↓

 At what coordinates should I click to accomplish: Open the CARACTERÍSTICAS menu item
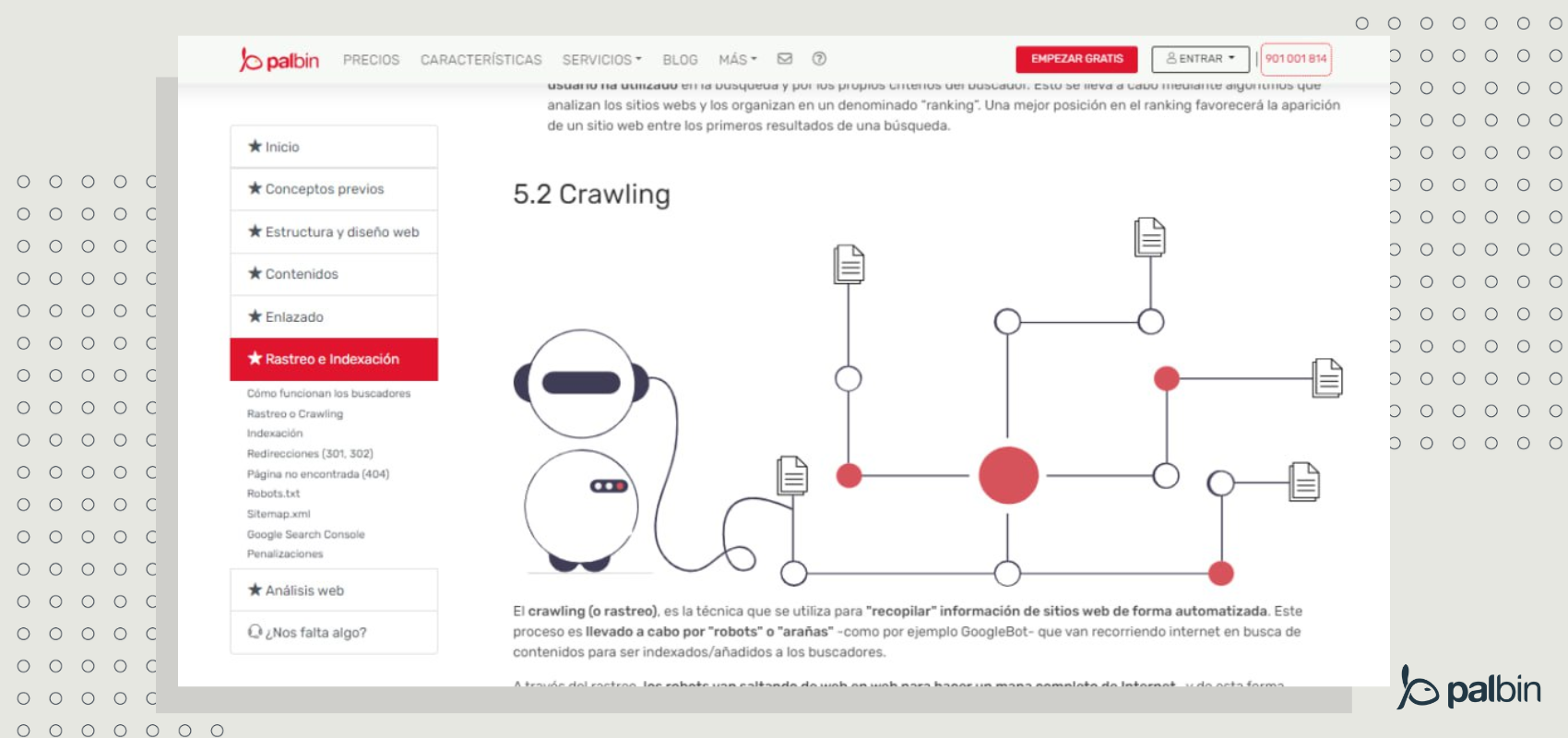(x=481, y=60)
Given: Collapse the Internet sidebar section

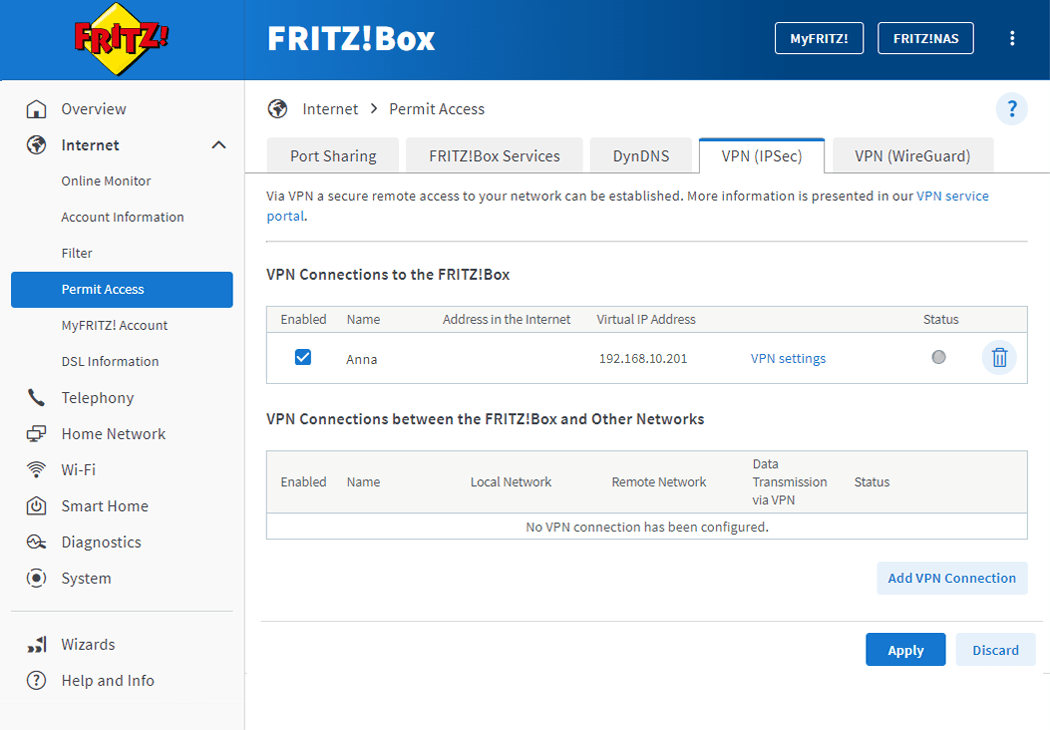Looking at the screenshot, I should click(218, 144).
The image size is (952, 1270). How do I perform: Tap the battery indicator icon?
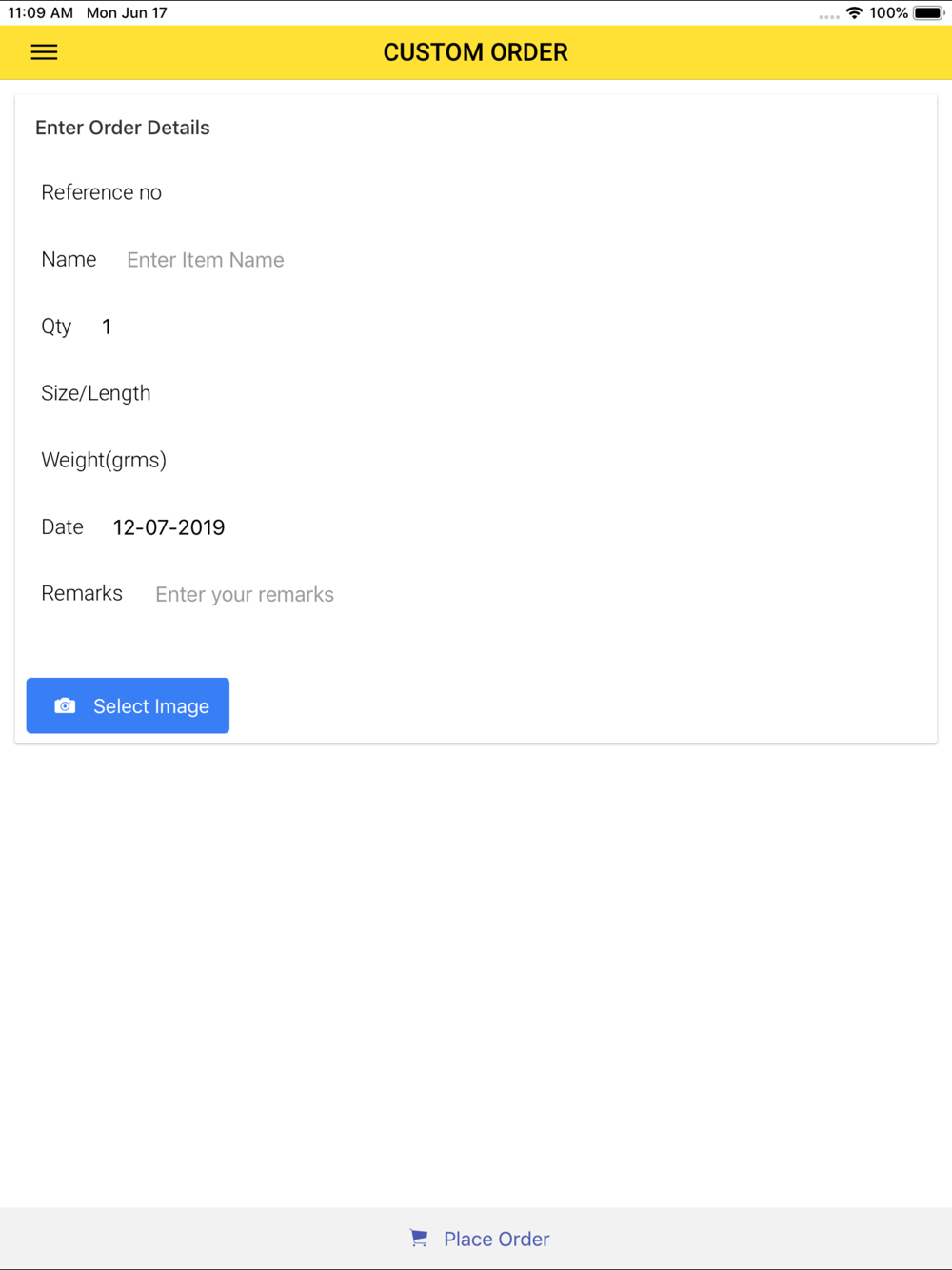click(x=928, y=13)
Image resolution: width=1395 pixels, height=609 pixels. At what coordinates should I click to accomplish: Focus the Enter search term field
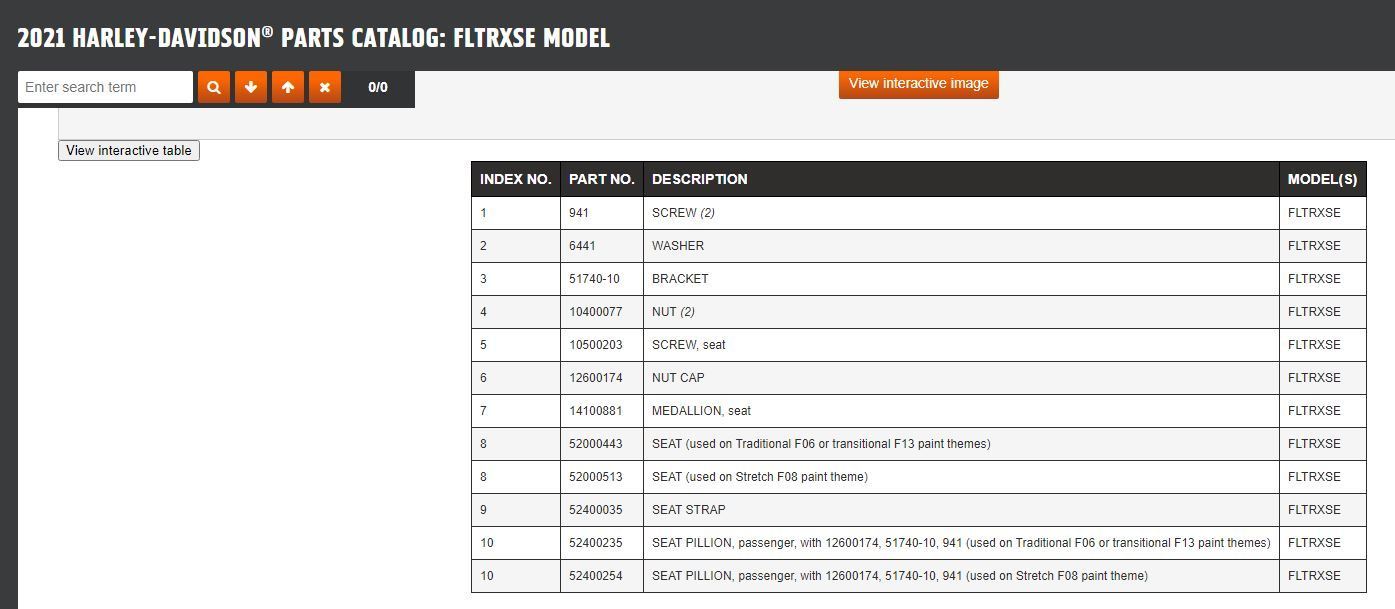105,87
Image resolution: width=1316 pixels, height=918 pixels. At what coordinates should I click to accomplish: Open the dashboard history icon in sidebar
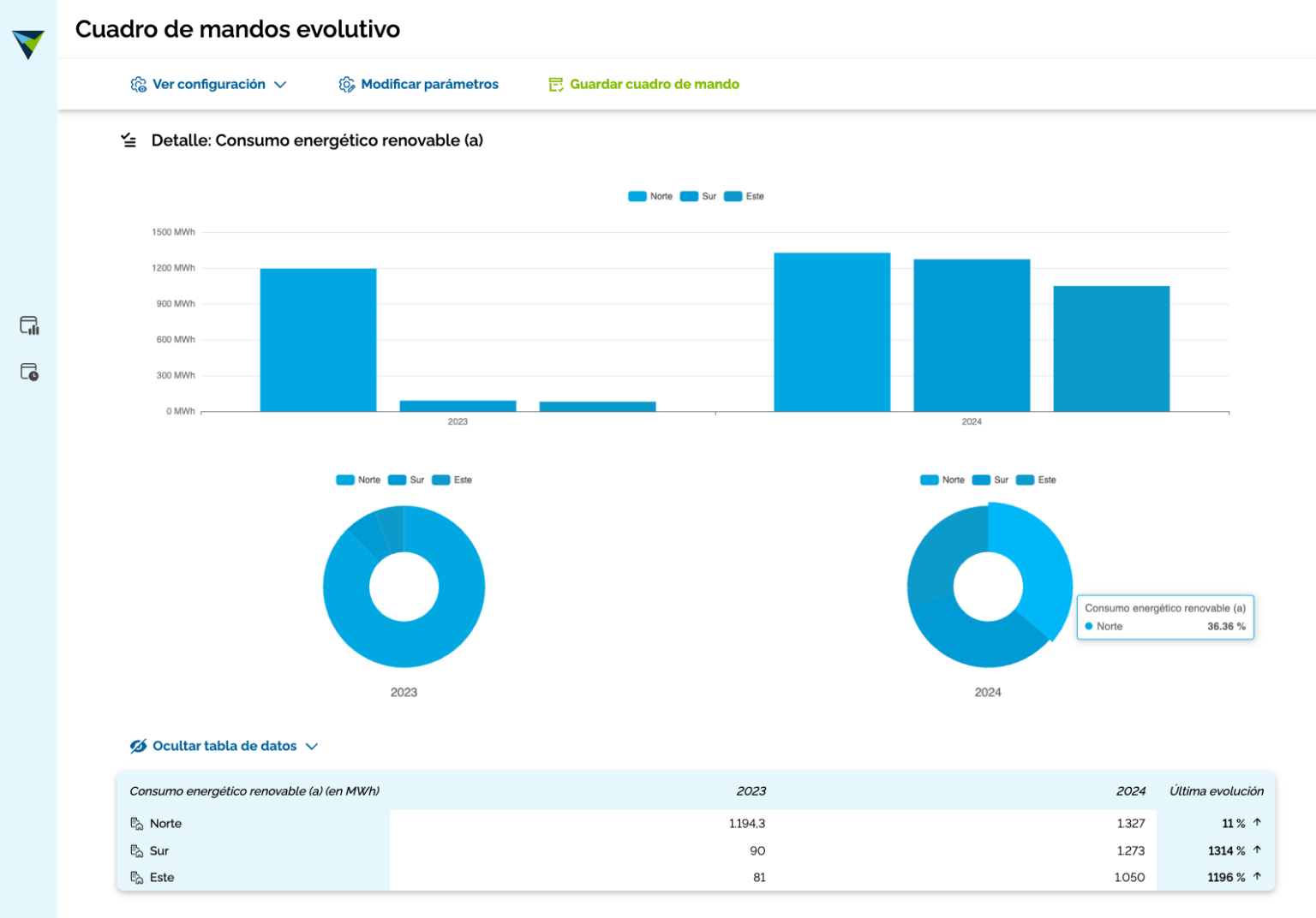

↑

Exercise goal:
Repeat the records above word for word, apart from the pictures.

Solution for this task:
 At what coordinates should I click to accomplish: Open the CARACTERÍSTICAS menu item
(x=481, y=60)
Given: Collapse the Internet sidebar section

Looking at the screenshot, I should click(218, 144).
The image size is (952, 1270). How do I perform: Tap the battery indicator icon?
click(x=928, y=13)
Image resolution: width=1395 pixels, height=609 pixels. At what coordinates should I click to accomplish: Focus the Enter search term field
105,87
Image resolution: width=1316 pixels, height=918 pixels. At what coordinates should I click to accomplish: Open the dashboard history icon in sidebar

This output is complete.